== Raw data ==

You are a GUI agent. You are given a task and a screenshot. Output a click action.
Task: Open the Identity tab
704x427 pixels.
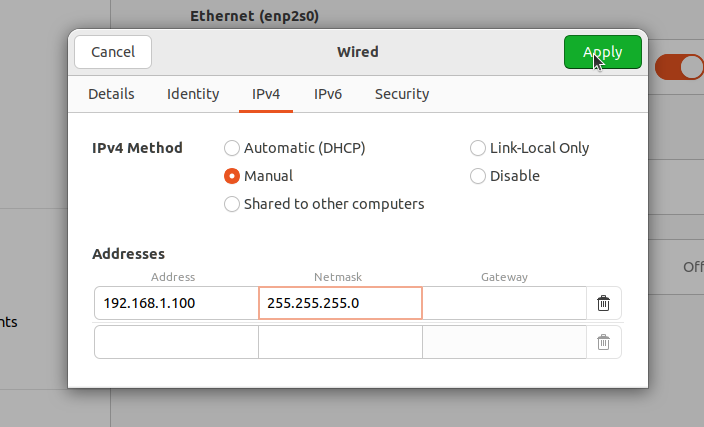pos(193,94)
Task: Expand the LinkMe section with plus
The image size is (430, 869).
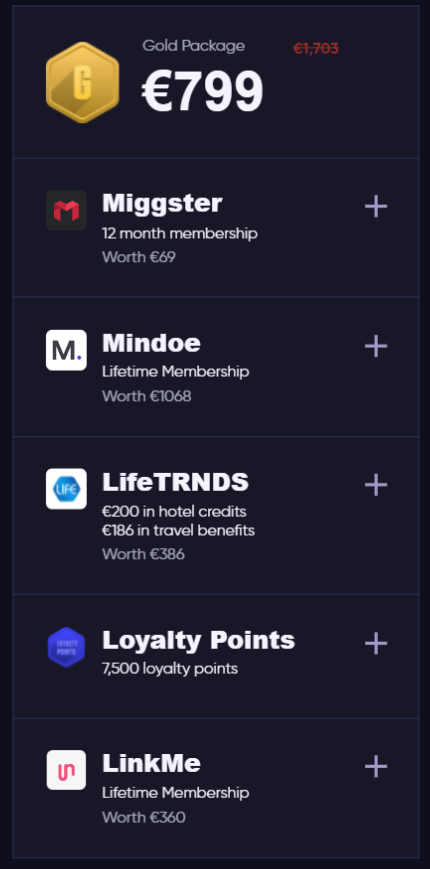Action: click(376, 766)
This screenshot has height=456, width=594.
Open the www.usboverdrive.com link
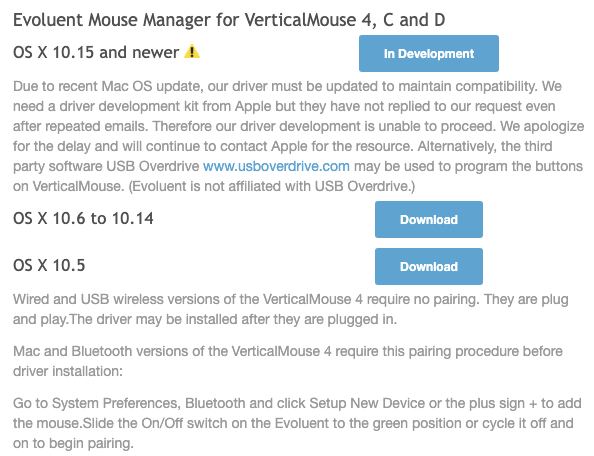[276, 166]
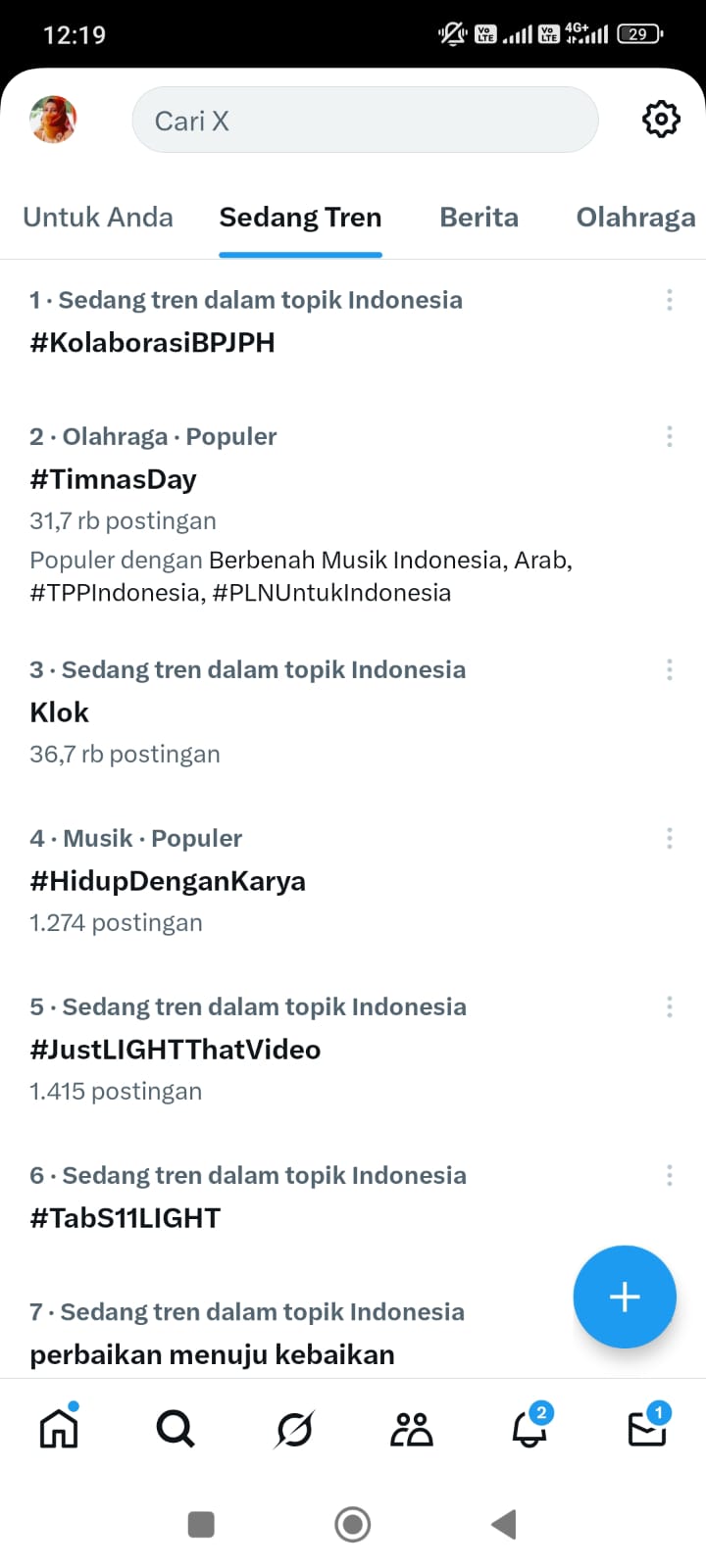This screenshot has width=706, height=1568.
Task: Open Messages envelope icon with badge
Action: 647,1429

===

### Exercise goal
The goal is an exact reprint of the entries, leaving out the pictures.

### Finished exercise
You are a GUI agent. You are given a task and a screenshot. Output a click action.
Task: Open the Identity tab
704x427 pixels.
pos(193,94)
Task: Expand the LinkMe section with plus
The image size is (430, 869).
Action: click(376, 766)
This screenshot has height=456, width=594.
Open the www.usboverdrive.com link
[276, 166]
This screenshot has width=706, height=1568.
Task: Open Messages envelope icon with badge
Action: 647,1429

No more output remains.